Morbi-RSA bestraft Kassen für Maßnahmen zu Vorbeugung von Zivilisationskrankheiten wie Diabetes

Der größte Teil der Gesundheitsausgaben hierzulande - Schätzungen gehen von bis zu 70 Prozent aus - entfällt auf die Behandlung sogenannter Zivilisationskrankheiten. Dazu gehören zum Beispiel Diabetes, Herz-Kreislauf-Erkrankungen und Rückenbeschwerden. Allen gemeinsam ist, dass sie oft lebensstilbedingt und damit eigentlich vermeidbar sind - hervorgerufen durch ungesunde Ernährung, Bewegungsmangel und Stress. Mit einer gesünderen Lebensweise ließe sich nach Ansicht der Techniker Krankenkasse (TK) viel dagegen tun. Allerdings sind die Anreize im Gesundheitssystem falsch gesetzt, denn im Finanzausgleich (dem sogenannten Morbi-RSA) werden Kassen finanziell bestraft, wenn sie sich zum Beispiel darum kümmern, dass sich die Zuckerkrankheit eines Versicherten nicht verschlechtert. Finanziell attraktiv ist es hingegen, möglichst viel Krankheit zu dokumentieren. Denn je mehr Krankheiten eine Kasse bei ihren Versicherten nachweisen kann, umso mehr Geld erhält sie aus dem Gesundheitsfonds.

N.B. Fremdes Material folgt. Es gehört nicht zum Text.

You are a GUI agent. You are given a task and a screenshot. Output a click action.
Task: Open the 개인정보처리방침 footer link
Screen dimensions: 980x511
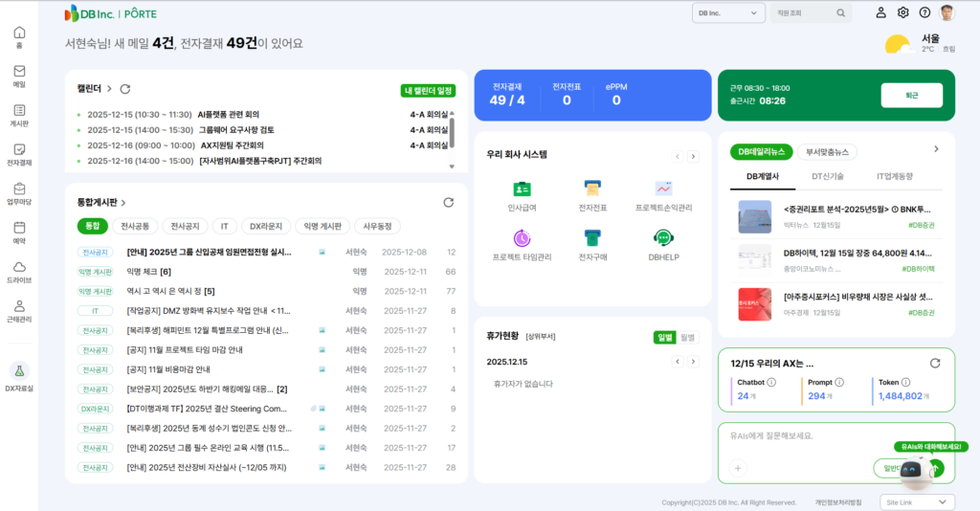coord(837,502)
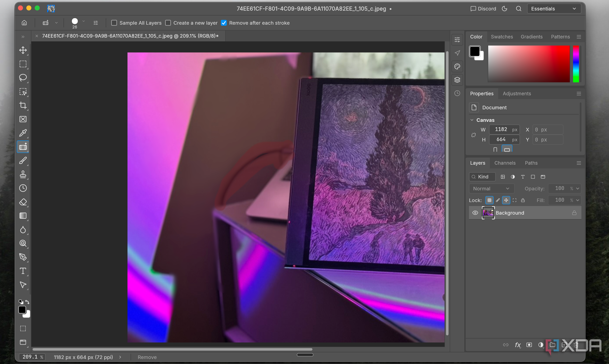The width and height of the screenshot is (609, 364).
Task: Activate the Eraser tool
Action: click(23, 202)
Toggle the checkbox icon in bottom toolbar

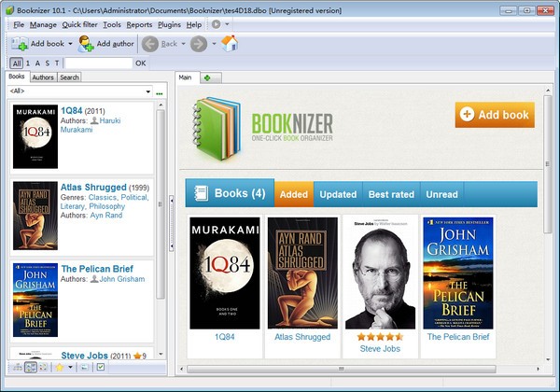(x=101, y=368)
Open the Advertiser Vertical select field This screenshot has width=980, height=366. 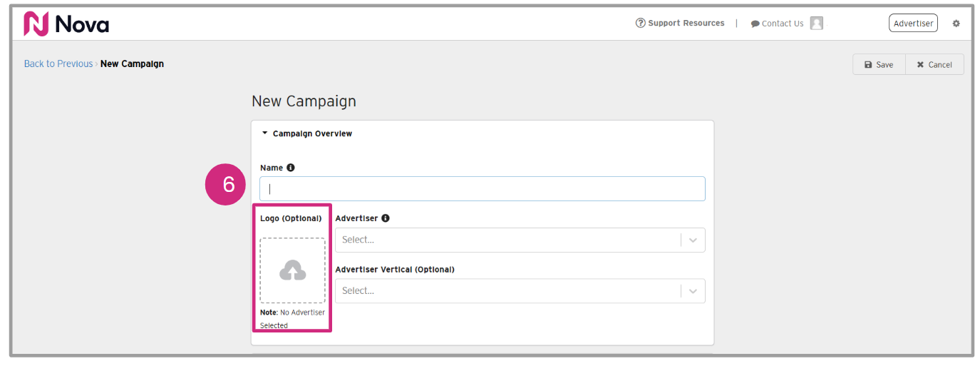[506, 290]
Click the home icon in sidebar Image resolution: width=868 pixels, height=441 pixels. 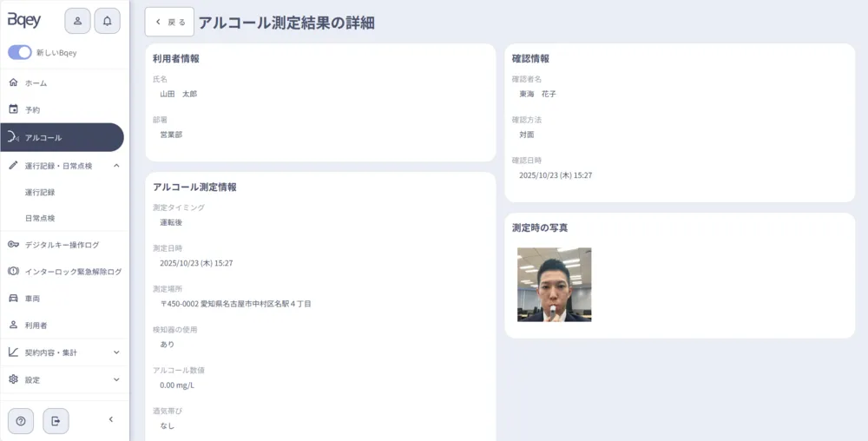[x=13, y=82]
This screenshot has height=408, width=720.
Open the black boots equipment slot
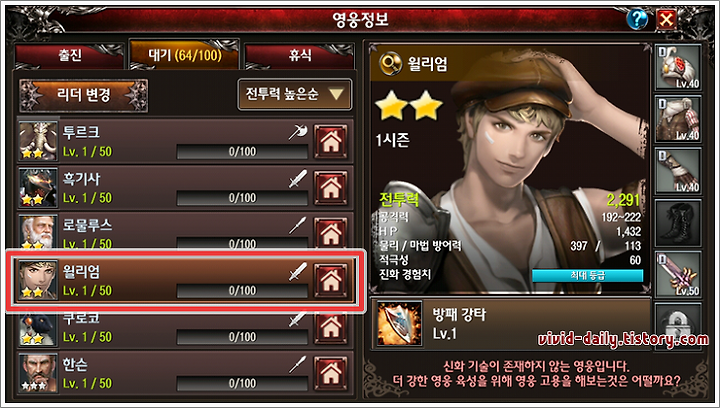pyautogui.click(x=678, y=223)
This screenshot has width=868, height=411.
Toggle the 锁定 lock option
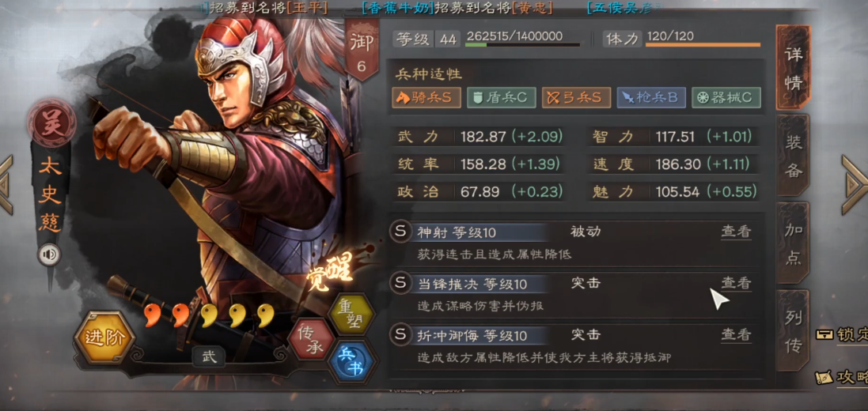click(842, 335)
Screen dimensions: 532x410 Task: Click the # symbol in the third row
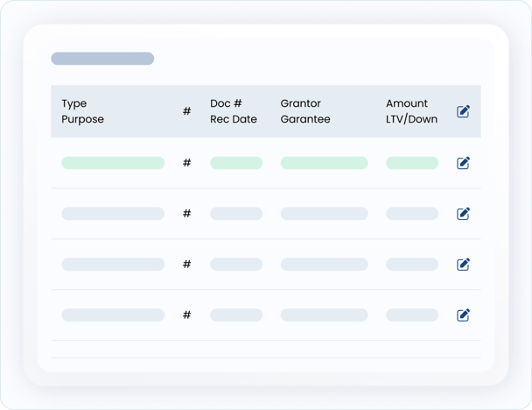[x=186, y=265]
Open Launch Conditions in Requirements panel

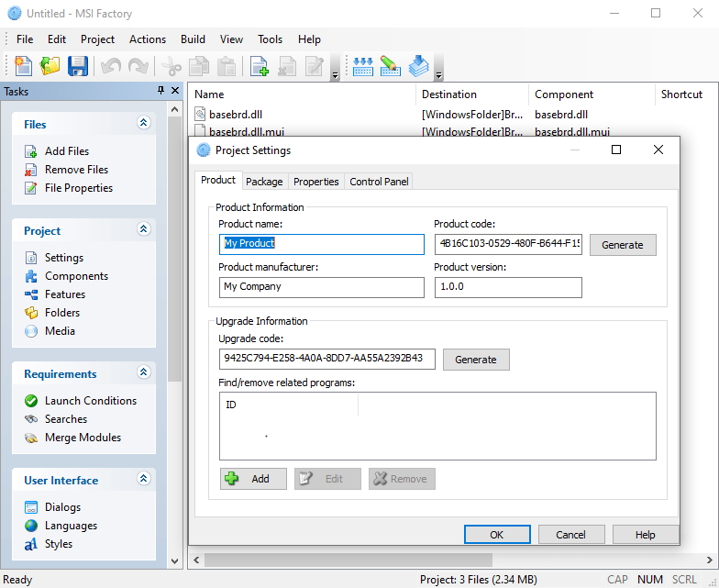click(90, 401)
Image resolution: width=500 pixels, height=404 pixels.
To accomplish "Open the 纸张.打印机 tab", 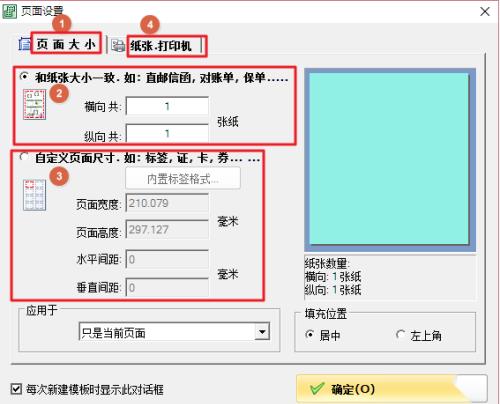I will coord(161,46).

Dr. Jens Baas, Vorstandsvorsitzender der TK, kritisiert, dass die Krankenkassen so kaum Anreize haben, sich um eine bessere Gesundheit ihrer Kunden zu kümmern: "Je mehr Krankheiten für unsere Versicherten dokumentiert werden und je mehr Medikamente sie bekommen, desto mehr Geld bekommen wir für sie aus dem Gesundheitsfonds." Statt den Wettbewerb um bestmögliche medizinische Versorgung und schlanke Verwaltung zu fördern, honoriere der derzeitige RSA eine möglichst dramatische Dokumentation von Krankheit. "Ein Gesundheitssystem, in dem niemand mehr ein Interesse an gesunden Menschen hat, ist ein krankes System", erklärt der TK-Chef.

Laut des aktuellen TK-Gesundheitsreports, der die Krankschreibungen und Arzneimitteldaten der 4,4 Millionen bei der TK versicherten Erwerbspersonen analysiert, ist das Arzneimittelvolumen gegen Herz-Kreislauf-Krankheiten seit dem Jahr 2000 um 80 Prozent gestiegen, bei den Stoffwechselstörungen sind es sogar 95 Prozent. Jeder zehnte Fehltag hierzulande ist rückenbedingt.

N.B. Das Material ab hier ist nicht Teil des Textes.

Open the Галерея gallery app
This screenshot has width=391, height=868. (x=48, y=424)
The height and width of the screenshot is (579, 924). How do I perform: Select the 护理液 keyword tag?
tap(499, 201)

Um die Gesundheit der Menschen nachhaltig zu fördern und Zivilisationskrankheiten wie Diabetes, Herzerkrankungen und Rückenschmerzen zu bekämpfen, brauche es daher ein bundesweites Engagement für Gesundheitsförderung. "Prävention kostet allerdings Geld. Wenn wir uns dafür einsetzen wollen, dass Menschen nachhaltig zu einem gesünderen Lebensstil finden, dann muss dieses Engagement auch honoriert werden. Wenn wir aber weniger aus dem Fonds bekommen, je besser es unseren Versicherten geht, läuft etwas verkehrt." Baas fordert daher, lebensstilbedingte Erkrankungen, die sich durch Prävention und eine gesündere Lebensweise vermeiden lassen, im Finanzausgleich nicht länger überzugewichten.

Der erste wissenschaftliche Beirat des Bundesversicherungsamts, das den Finanzausgleich abwickelt, hatte vor der überproportionalen Berücksichtigung dieser Erkrankungen gewarnt und war 2008, nachdem er von der Politik ausgebremst worden war, zurückgetreten. Baas: "Heute zeigt sich: Der Beirat hatte recht."